Let’s say you’ve attained fluency in Latin. Congratulations! Well, now you want
to learn another language. If you’re like most people I know, the obvious next step would
be to learn French, Spanish, Italian, or German. After all, they’re related. (Yes, yes, I
know German is not a romance language. That’s not what I’m saying here.) They have
almost identical words, and similar grammar conventions. Easy!

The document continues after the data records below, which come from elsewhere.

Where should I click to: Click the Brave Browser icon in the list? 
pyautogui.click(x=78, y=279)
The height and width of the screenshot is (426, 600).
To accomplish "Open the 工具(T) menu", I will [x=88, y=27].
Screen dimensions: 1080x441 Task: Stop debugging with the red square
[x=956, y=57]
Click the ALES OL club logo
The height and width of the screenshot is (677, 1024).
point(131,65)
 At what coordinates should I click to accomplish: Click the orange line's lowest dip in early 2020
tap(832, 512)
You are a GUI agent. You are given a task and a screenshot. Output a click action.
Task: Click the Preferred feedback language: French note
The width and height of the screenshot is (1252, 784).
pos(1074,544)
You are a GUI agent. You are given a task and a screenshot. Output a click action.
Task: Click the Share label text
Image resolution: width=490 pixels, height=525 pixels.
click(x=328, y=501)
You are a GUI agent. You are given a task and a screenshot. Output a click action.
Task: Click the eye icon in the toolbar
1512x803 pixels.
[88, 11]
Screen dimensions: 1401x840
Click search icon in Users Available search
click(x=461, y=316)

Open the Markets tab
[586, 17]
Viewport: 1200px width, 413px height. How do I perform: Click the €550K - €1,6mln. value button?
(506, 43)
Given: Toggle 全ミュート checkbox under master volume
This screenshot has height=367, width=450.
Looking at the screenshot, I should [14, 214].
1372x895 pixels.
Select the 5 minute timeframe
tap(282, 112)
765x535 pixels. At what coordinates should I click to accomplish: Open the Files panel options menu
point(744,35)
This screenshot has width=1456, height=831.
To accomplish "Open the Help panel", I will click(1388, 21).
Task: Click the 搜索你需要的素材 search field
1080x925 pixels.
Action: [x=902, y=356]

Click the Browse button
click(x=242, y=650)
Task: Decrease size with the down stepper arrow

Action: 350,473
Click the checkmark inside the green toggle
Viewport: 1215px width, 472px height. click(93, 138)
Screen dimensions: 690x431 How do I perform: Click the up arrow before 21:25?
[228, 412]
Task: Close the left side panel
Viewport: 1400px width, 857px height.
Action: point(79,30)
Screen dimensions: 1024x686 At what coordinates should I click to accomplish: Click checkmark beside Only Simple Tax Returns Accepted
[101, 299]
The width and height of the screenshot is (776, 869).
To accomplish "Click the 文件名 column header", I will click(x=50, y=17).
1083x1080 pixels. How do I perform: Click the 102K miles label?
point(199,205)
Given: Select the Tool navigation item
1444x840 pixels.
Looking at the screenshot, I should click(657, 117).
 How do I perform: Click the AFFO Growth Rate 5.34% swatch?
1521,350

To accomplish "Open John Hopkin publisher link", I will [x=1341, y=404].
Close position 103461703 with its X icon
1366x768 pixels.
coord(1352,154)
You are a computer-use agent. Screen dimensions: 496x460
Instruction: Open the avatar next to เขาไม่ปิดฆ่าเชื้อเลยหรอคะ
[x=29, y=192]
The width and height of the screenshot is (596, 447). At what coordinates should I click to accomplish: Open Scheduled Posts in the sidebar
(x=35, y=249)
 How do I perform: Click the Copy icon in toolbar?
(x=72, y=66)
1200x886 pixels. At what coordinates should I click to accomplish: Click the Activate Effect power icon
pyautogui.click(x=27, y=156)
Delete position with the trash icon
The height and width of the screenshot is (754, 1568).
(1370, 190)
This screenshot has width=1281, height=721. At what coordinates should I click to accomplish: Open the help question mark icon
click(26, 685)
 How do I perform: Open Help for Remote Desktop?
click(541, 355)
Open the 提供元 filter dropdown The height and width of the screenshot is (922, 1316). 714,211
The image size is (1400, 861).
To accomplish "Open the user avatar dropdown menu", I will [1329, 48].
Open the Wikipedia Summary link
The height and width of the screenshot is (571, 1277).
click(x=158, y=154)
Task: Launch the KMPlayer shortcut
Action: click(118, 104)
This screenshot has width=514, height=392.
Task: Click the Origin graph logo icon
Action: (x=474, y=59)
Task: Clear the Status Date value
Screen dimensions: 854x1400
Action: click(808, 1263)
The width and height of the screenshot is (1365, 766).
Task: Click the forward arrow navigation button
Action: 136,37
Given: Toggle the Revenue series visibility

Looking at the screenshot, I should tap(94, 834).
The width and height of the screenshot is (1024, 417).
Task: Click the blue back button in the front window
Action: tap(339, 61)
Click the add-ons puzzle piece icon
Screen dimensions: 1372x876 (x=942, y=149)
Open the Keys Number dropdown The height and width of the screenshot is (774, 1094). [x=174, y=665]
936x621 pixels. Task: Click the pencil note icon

But, is it worth it? Learning Spanish, you’re just learning Latin with alternate
vocabulary, and different endings for the same grammar conventions. French might be a
little further off, but it’s still a gendered, inflecting language with familiar-sounding
words to an English speaker. I’m not saying it’s not difficult to learn these languages (I’m
a Latin learner who always had trouble with Spanish), but what I am saying is that it
seems a lot less rewarding to.
I bring this up because – and I’ll come back to this topic a lot in my writing –
when I ask my fellow currently-monolingual English speakers, “If you could learn any
language in the world, what would it be?” the answer is always in the Indo-European
language family. And the only reason I say “Indo-European family” instead of “Romance
and Germanic family” is that I’ve had – as a pleasant surprise – one person say “Greek”. I
get “Spanish” at least seventy percent of the time, and “Italian”, “French”, or “German”
all the others.
I believe this taps into the theory that we think along these lines: What is familiar
to us is easier than that which isn’t, even if the familiar is more complicated. We are
much more likely to want to learn a language is the word for “night” is “nuit”, “noche”,
or “nacht”, than if it is “éjszaka”.
Now, in response to that, most people would say “Well, that’s because the last
word looks harder to say.” I’ll give that yes, maybe it does to us. But, here’s what I want
to muse about for a minute: What about when the familiar isn’t really easier?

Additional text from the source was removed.